Terkait dengan masalah ini maka peningkatan kesejahteraan prajurit harus menjadi
salah satu prioritas yang perlu diperjuangkan bersama-sama antara DPR dan
pemerintah.

17

BAB III
Penutup
Kesimpulan
Sejarah menunjukkan bahwa hubungan militer dan partai politik di Indonesia
pada masa lalu dipenuhi oleh keinginan salah satu pihak untuk mengontrol pihak lain,
ketika mereka berkuasa.

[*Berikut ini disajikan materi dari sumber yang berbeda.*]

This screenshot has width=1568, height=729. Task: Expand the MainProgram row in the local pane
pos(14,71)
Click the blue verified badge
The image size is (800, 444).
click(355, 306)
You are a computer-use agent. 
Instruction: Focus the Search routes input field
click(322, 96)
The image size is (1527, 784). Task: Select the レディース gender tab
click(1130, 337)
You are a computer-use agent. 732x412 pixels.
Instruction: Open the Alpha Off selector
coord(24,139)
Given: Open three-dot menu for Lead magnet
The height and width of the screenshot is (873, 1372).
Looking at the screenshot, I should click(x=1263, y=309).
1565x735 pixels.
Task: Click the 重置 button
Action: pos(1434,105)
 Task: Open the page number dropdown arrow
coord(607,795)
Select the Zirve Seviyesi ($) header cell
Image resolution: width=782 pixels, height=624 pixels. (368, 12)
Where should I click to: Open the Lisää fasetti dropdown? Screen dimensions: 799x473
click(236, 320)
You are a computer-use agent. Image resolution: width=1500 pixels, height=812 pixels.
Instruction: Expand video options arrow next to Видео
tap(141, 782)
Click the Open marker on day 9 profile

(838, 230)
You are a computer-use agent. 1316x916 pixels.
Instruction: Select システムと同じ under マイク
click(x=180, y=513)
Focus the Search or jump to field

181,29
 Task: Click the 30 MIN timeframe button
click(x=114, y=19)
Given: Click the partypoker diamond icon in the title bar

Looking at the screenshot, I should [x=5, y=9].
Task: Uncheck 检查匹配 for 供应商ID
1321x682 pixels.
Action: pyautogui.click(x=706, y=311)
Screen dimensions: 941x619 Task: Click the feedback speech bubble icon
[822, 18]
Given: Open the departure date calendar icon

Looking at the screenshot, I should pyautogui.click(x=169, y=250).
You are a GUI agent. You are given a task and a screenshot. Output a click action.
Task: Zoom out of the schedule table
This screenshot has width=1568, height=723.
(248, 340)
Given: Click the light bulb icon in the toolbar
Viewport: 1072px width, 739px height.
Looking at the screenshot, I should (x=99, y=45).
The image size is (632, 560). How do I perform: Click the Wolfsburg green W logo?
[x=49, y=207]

Hal itu didasari keinginan untuk balasa dendam daripada
oleh pertimbangan rasional dan objektif demi perbaikan sistem politik di Indonesia
menuju demokrasi yang sejati.
Peran politik ABRI di Indonesia secara umum, khususnya pada persoalan
partai politik, salah satunya disebabkan oleh masih rendah dan minimnya sistem
politik/budaya politik yang berlaku. Yang agak lain ialah bahwa sistem politik yang

18

memberikan ruang intervensi terlalu besar bagi militer di bidang politik disebabkan
oleh fakta bahwa yang dominan menata dan membuat struktur politik di masa orde
baru adalah kaum militer sendiri.
Maka dari itu, di masa depan, peranan sosial politik ABRI/militer di Indonesia
akan ditetapkan dengan undang-undang politik (dan struktur politik/kekuasaan) yang
dibuat di parlemen. Langkah-langkah yang kemudian diperlukan keberanian untuk
memenuhi hakikat kedaulatan rakyat oleh semua pihak, khususnya ABRI, dalam
memandang mekanisme berdemokrasi sesuai yang dicita-citakan bersama. Cita-cita
kedaulatan rakyat itu adalah cermin kebutuhan negara bangsa bahwa anggota DPR
sebagai perwujudan pengemban amanat konstitusi hanya diisi oleh mereka yang
diangkat oleh presiden.
Dengan ini, tak ada tempat bagi militer aktif untuk duduk di kabinet,
perusahaan negara (Badan Usaha Milik Negara dan Badan Usaha Milik Daerah),
perusahaan swasta, atau yayasan yang bergerak di bidang kebutuhan masyarakat,
kecuali bila ia melepas baju dan atribut kemiliterannya. Tantangan bagi sipil untuk
mencapai sistem politik demokrasi yang ideal itu, antara lain, adalah bagaimana sipil
dapat mengatur negara dengan baik, memahami dan menguasai aspek-aspek
pertahanan dan keamanan, memahami kebutuhan anggaran belanja dan kesejahteraan
militer, dan memahami aspirasi rakyat secara keseluruhan.